**Task instructions**: From the rows below, pull out every line that contains the string "width" and copy each one in full. Case counts.

**Input for this task**:
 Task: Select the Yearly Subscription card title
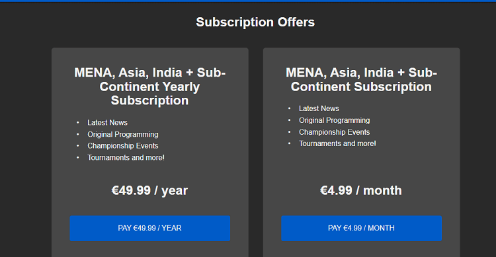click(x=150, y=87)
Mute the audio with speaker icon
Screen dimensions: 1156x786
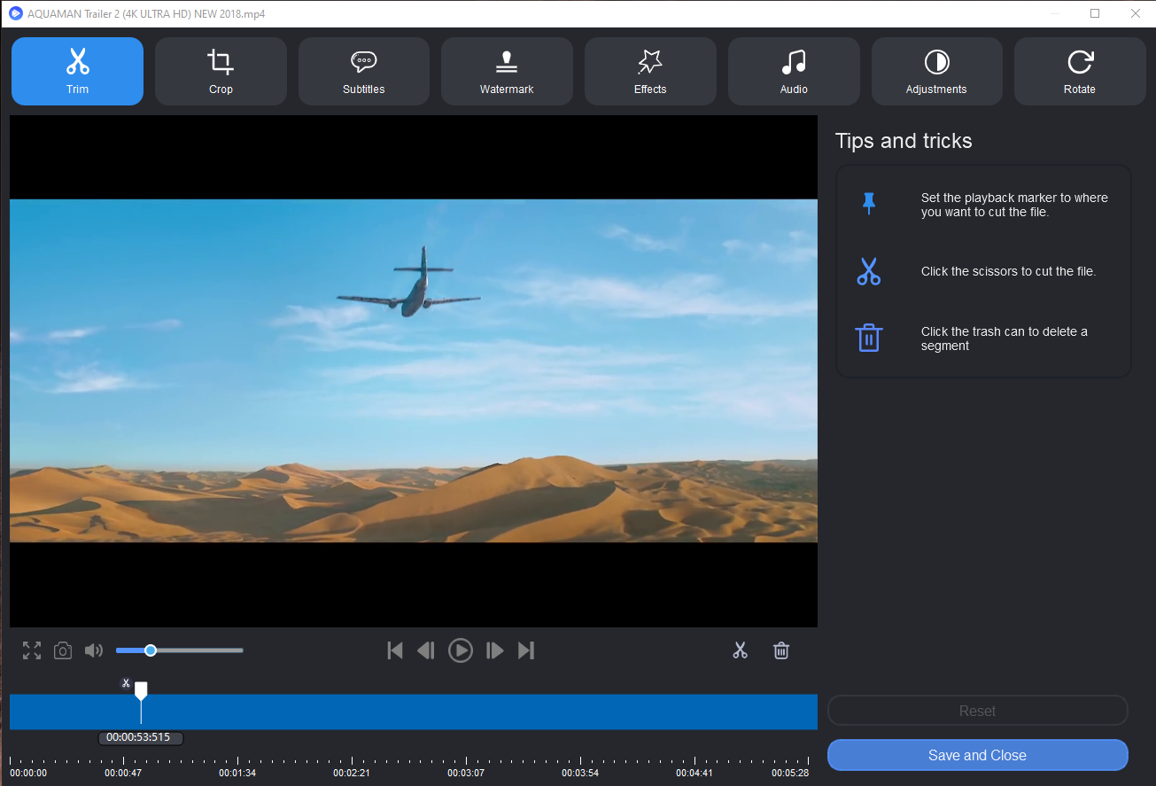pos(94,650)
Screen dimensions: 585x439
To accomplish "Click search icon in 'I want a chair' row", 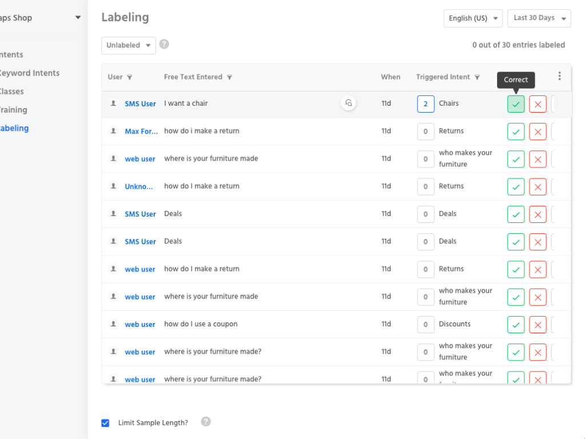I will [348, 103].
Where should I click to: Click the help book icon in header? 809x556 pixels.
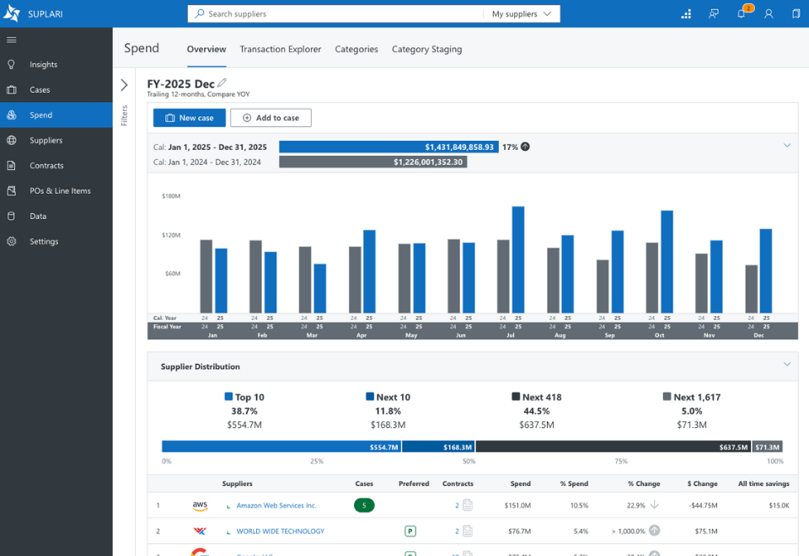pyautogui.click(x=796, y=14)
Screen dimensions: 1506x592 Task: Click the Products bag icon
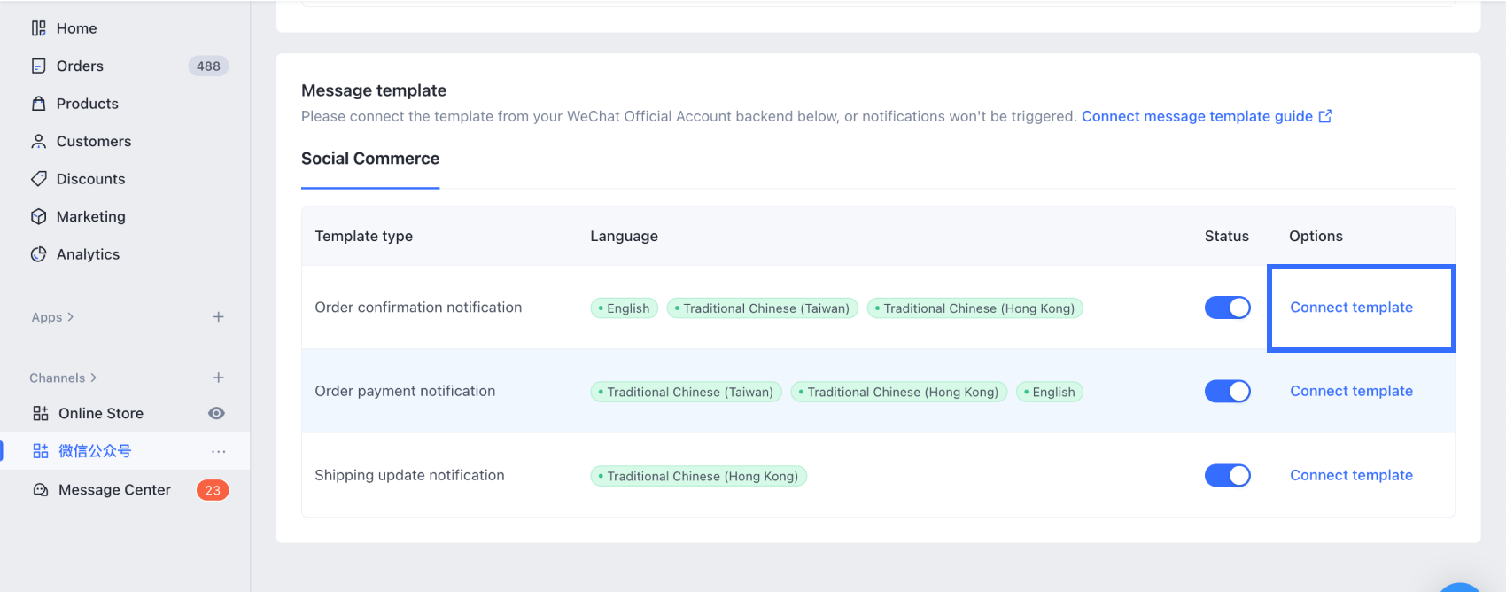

* * *

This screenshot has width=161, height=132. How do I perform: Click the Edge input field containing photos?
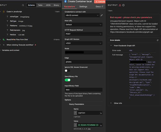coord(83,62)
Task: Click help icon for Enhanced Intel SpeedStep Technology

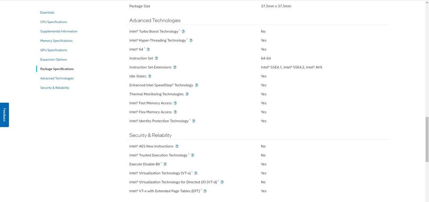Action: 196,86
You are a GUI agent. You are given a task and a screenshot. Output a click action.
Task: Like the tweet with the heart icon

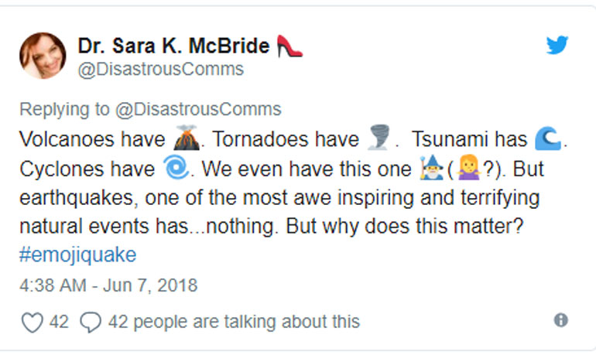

...

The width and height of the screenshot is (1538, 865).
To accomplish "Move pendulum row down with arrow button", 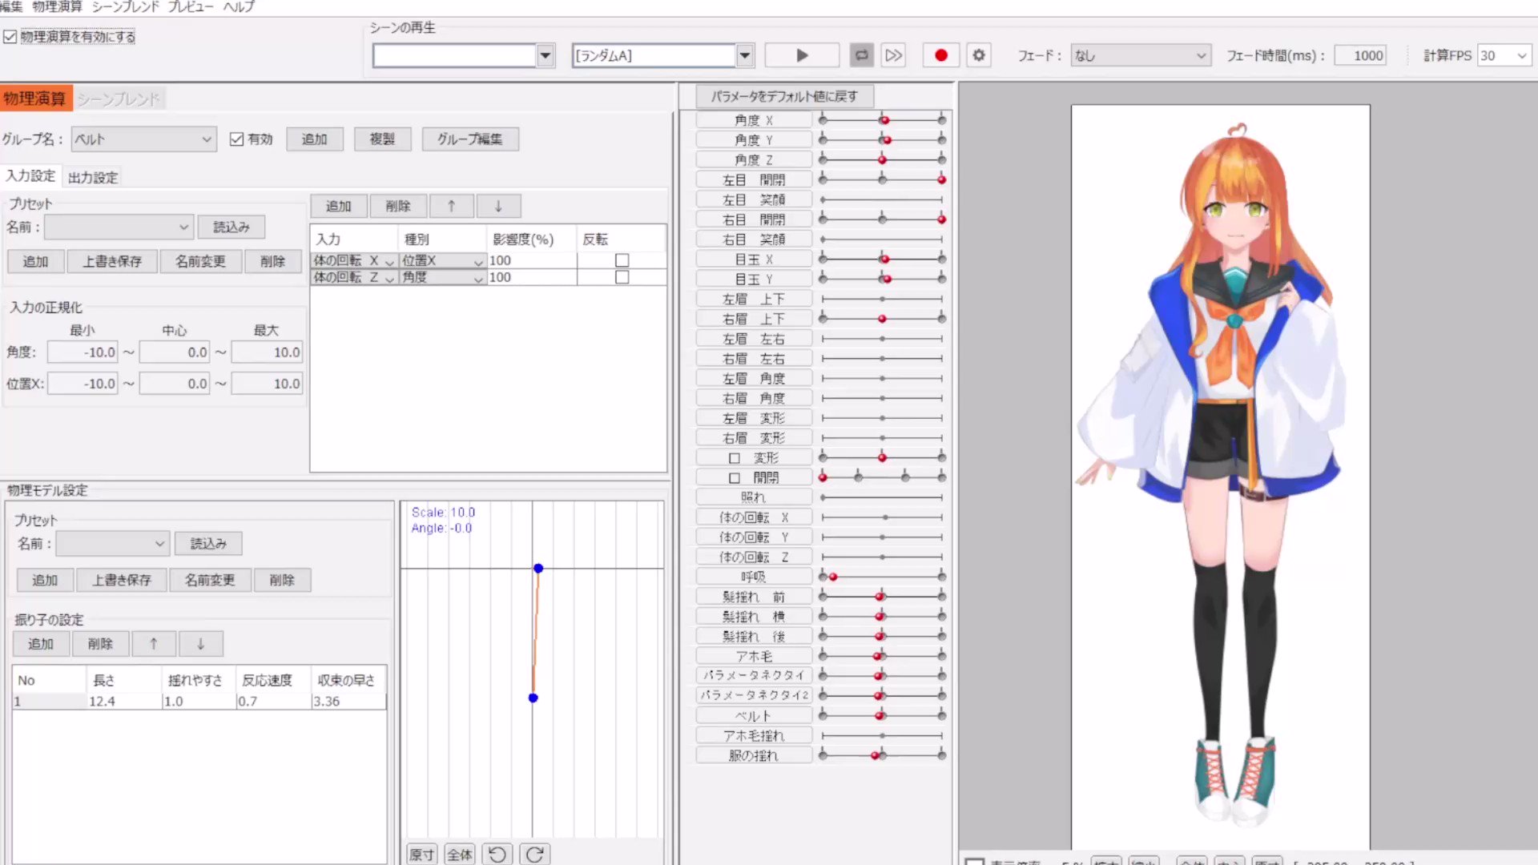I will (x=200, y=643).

**Full solution**:
This screenshot has width=161, height=132. How do I perform: Click the Edge input field containing photos?
The width and height of the screenshot is (1538, 865).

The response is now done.